_WHAT THE TASK ASKS_
In the entries below, render the stretch from the line containing "The height and width of the screenshot is (612, 792)." through the line containing "center [794, 172]." as a numbered list. Leave out any blank lines.

(Saved data entries)
+ + + + +

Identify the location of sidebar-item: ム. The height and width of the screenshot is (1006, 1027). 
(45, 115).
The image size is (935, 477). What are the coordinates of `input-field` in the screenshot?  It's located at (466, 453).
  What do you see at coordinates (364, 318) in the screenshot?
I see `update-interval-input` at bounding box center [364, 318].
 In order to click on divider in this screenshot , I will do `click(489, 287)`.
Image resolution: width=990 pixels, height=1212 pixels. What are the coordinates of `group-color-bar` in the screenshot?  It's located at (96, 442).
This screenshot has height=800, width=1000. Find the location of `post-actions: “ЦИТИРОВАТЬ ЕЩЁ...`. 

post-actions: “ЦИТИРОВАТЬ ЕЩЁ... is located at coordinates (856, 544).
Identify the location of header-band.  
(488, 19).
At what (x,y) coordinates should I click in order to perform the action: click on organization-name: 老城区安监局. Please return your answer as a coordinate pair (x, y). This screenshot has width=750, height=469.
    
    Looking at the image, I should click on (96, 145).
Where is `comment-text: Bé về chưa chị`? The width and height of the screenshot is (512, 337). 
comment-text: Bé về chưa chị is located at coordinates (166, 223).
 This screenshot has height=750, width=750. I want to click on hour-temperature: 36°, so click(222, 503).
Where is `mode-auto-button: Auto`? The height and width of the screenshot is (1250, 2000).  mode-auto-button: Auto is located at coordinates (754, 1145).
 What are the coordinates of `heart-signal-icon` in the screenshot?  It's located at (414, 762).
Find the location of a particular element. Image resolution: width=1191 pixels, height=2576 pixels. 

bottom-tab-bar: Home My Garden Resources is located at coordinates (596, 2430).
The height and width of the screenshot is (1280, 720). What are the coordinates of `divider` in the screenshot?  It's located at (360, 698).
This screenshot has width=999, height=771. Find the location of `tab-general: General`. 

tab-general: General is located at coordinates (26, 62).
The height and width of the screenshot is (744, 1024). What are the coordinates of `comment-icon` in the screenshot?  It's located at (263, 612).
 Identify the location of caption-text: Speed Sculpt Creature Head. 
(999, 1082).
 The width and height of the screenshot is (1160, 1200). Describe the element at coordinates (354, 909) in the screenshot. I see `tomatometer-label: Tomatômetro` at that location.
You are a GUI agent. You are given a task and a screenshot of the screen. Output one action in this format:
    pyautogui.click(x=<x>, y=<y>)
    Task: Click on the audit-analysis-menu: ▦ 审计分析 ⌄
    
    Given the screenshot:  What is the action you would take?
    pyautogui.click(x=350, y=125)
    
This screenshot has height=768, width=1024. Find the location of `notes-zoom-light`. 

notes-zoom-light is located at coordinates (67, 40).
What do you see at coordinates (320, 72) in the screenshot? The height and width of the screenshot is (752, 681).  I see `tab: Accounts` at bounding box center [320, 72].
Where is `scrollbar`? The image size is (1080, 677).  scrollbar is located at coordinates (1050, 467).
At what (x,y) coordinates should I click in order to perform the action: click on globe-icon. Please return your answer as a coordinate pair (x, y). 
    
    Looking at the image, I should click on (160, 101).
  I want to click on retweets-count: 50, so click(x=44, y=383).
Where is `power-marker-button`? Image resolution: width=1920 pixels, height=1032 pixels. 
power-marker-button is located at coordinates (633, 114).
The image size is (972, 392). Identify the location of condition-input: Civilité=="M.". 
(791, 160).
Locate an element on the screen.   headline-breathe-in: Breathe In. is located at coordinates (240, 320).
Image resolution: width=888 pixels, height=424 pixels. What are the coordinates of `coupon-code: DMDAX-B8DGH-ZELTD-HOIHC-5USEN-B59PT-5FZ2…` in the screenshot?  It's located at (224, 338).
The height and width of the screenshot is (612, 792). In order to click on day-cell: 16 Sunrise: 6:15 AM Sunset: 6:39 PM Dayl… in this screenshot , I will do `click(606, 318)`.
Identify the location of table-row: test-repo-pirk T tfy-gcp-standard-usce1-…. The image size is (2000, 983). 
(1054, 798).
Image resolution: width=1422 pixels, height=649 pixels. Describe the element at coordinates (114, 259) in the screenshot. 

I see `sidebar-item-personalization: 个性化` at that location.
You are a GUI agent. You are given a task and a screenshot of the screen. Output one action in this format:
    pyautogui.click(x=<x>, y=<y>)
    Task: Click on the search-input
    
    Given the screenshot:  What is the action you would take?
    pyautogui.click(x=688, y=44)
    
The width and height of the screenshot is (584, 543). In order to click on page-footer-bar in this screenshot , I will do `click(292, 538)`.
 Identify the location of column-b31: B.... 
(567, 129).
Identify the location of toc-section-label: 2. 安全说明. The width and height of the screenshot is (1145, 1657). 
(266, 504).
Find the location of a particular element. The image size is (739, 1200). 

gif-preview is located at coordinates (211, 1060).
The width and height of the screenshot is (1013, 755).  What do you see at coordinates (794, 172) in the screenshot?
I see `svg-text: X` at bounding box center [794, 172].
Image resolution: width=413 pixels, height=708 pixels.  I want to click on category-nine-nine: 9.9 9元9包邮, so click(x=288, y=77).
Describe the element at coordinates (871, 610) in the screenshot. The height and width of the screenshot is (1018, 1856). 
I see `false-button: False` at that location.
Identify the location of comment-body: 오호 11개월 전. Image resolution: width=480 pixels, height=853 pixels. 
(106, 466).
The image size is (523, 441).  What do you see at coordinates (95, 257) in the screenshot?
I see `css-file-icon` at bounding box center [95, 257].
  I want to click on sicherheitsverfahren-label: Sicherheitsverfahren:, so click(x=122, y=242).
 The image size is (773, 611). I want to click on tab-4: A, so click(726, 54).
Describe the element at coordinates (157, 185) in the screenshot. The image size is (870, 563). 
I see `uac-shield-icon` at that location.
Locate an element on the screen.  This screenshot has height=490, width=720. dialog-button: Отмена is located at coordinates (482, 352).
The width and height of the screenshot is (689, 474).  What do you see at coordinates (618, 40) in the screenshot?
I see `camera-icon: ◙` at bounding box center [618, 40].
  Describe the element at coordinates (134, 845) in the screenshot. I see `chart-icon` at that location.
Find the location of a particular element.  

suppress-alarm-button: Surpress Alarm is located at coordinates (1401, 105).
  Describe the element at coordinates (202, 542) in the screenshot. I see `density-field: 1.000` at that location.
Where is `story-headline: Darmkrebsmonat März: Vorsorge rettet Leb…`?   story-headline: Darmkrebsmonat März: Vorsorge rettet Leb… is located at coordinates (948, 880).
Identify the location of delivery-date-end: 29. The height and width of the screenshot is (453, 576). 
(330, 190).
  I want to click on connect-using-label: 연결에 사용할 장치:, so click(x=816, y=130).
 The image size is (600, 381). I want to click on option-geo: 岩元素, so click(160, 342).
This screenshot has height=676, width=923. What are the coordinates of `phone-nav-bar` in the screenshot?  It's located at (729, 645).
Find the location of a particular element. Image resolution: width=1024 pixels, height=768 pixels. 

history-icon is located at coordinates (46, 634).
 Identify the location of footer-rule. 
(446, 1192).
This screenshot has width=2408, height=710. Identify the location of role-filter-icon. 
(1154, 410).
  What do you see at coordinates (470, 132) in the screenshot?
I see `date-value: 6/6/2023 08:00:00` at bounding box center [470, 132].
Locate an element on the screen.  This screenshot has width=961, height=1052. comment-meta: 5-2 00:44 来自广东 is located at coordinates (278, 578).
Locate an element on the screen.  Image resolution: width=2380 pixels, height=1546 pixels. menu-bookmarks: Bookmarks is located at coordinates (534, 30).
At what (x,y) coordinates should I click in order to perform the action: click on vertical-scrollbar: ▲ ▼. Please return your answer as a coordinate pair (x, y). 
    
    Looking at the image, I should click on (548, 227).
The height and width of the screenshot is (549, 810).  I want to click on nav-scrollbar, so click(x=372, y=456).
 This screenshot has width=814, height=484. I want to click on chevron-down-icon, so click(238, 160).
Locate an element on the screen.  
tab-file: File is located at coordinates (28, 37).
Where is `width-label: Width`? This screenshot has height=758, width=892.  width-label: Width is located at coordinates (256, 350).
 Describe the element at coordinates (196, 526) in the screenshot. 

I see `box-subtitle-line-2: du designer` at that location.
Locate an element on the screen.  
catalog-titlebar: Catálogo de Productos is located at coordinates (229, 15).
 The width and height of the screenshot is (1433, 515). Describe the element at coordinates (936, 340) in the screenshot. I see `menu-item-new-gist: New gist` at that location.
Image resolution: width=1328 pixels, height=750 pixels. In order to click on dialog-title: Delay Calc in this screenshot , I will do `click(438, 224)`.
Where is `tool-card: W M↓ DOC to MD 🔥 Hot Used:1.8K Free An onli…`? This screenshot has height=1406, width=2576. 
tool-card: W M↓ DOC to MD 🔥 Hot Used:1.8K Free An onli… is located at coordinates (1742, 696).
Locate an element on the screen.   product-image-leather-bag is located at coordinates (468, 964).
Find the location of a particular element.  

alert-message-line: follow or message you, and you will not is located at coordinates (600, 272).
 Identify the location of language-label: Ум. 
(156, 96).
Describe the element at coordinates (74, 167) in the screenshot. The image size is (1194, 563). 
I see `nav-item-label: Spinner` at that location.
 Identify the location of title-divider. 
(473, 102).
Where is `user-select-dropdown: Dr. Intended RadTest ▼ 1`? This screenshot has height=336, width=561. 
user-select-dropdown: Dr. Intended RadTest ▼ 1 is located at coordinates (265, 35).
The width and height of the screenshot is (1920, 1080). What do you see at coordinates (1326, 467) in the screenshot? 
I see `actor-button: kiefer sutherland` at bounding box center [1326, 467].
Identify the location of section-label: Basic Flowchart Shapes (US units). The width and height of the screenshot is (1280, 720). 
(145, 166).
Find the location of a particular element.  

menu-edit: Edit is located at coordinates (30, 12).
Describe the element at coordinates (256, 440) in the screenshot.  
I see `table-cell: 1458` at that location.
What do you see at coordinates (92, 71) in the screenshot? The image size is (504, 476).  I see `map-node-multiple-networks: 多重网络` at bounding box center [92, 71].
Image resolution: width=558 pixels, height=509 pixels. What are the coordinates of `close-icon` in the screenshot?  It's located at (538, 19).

+ + + + +

_WRITTEN REPLY_
1. The height and width of the screenshot is (612, 792). In order to click on day-cell: 16 Sunrise: 6:15 AM Sunset: 6:39 PM Dayl… in this screenshot , I will do `click(606, 318)`.
2. Identify the location of table-row: test-repo-pirk T tfy-gcp-standard-usce1-…. The image size is (2000, 983). 
3. (1054, 798).
4. Image resolution: width=1422 pixels, height=649 pixels. Describe the element at coordinates (114, 259) in the screenshot. 
5. I see `sidebar-item-personalization: 个性化` at that location.
6. You are a GUI agent. You are given a task and a screenshot of the screen. Output one action in this format:
7.     pyautogui.click(x=<x>, y=<y>)
8.     Task: Click on the search-input
9.     Given the screenshot:  What is the action you would take?
10.     pyautogui.click(x=688, y=44)
11. The width and height of the screenshot is (584, 543). In order to click on page-footer-bar in this screenshot , I will do `click(292, 538)`.
12.  Identify the location of column-b31: B.... 
13. (567, 129).
14. Identify the location of toc-section-label: 2. 安全说明. The width and height of the screenshot is (1145, 1657). 
15. (266, 504).
16. Find the location of a particular element. The image size is (739, 1200). 
17. gif-preview is located at coordinates (211, 1060).
18. The width and height of the screenshot is (1013, 755).  What do you see at coordinates (794, 172) in the screenshot?
19. I see `svg-text: X` at bounding box center [794, 172].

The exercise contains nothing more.